Reading a (BIG) text file one line at a time - in reality...

MisterX b.xavier at internet.lu
Tue Nov 23 19:37:34 EST 2004


Richard, everyone...

If I can give you a tip, it's this one... 
It's about "basic" big file parsing...

Technology may have advanced in OS since the Apple ][ I started with but
still, VM is still a disk intensive task and more penalizing than you think
if not done right! Also remember that disk access is slower than ram and
let's not talk dma/cpuL1/cpuL2 counts of cache hits and misses... But...

Still a buffered read avoid any paging of memory (which goes back and forth
to disk) and this saves about 90% of the time processing lines of a file. 

I've tried before to read a HUGOMONGOUS file and then parse it. Forget it! 

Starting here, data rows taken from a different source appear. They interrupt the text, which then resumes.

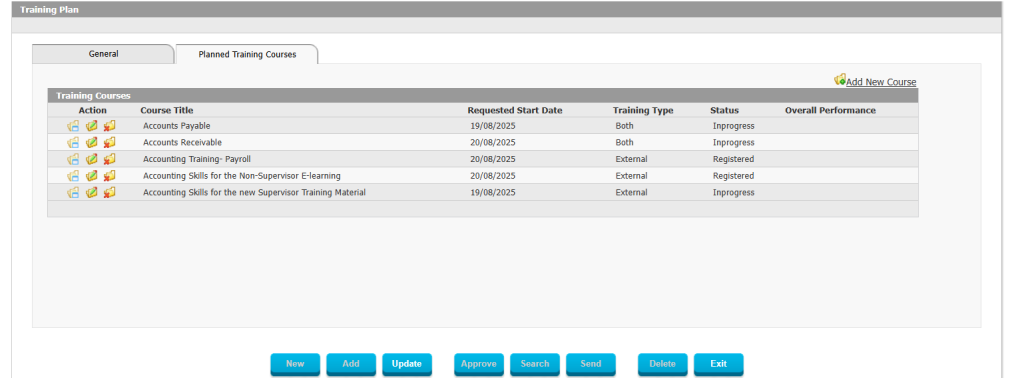Click the Exit button
Screen dimensions: 1024x378
click(x=718, y=364)
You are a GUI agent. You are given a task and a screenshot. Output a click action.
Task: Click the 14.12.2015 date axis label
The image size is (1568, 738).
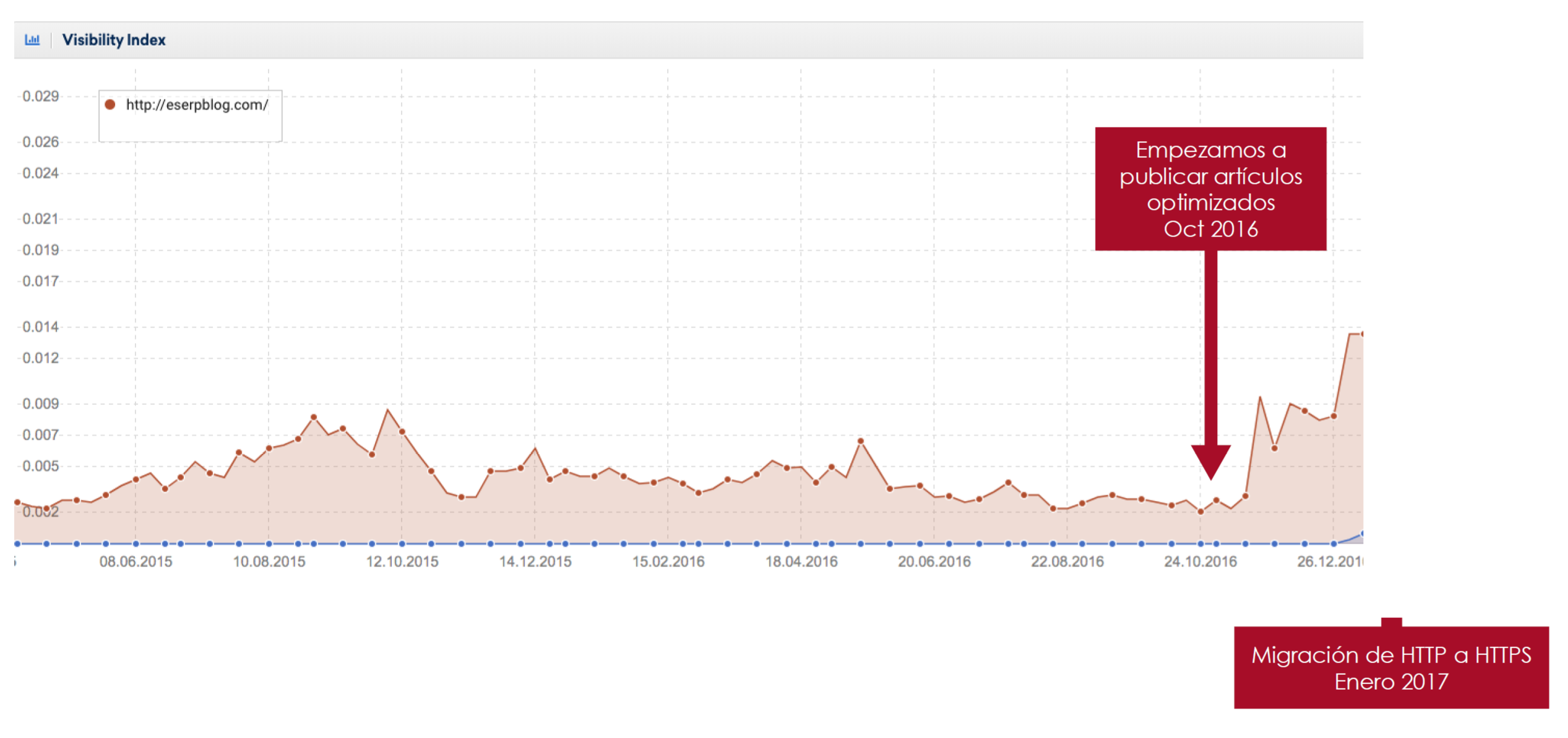coord(535,562)
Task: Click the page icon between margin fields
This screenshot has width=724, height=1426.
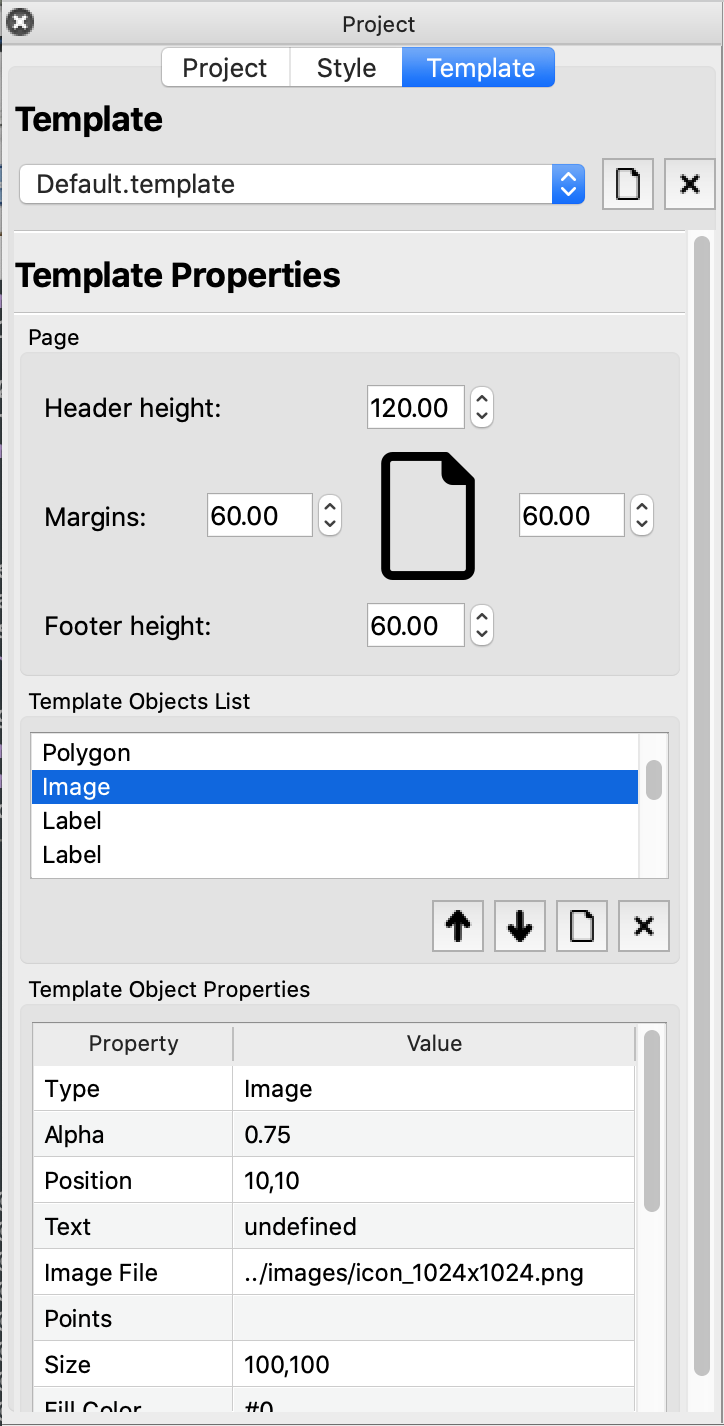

Time after time after time, the buffer is faster!

Why?

The pointer travel both in RAM and of any file bigger than your memory will
be slower than accessing a small memory block over and over. I'll give you a
truck metaphor (with a twist) after...

consider "basic" buffered reads 

Repeat
  Read from file x for 32000 
  if length(it) < 32000 then
    we arrived at the end of the file
  else
    repeat for each line l in it
      do something to this line
    end repeat
  end if

This will simply read directly from the current location of the pointer in
the file (with the same exact movement as if you read the whole file) to a
fresh memory buffer (with little pointer moves (line to line)) so there is
less pointer movement to be done.

So the read part is almost the same in terms of file accesing speed. So is
the write... 

If you do read the whole file in memory, and we already know RR is a major
CPU hogger, then you have to parse a huge file (with a moving pointer that
might not exceed RR's limit but that require a lot of paging of memory from
disk to RAM... If you have an enterprise SAN with firewalls, this is even
slower (if you dont know what a SAN is, imagine terabytes of industrial data
with mirrors, backups, and all available 100% of the time across the world -
no downtime permitted! Now, let's talk about cache hits and misses... Nah,
let me give you a metaphor...

You have a gigaton of gravel to send to your factory in timbuktu for
processing into bricks or whatever object turns your clients on...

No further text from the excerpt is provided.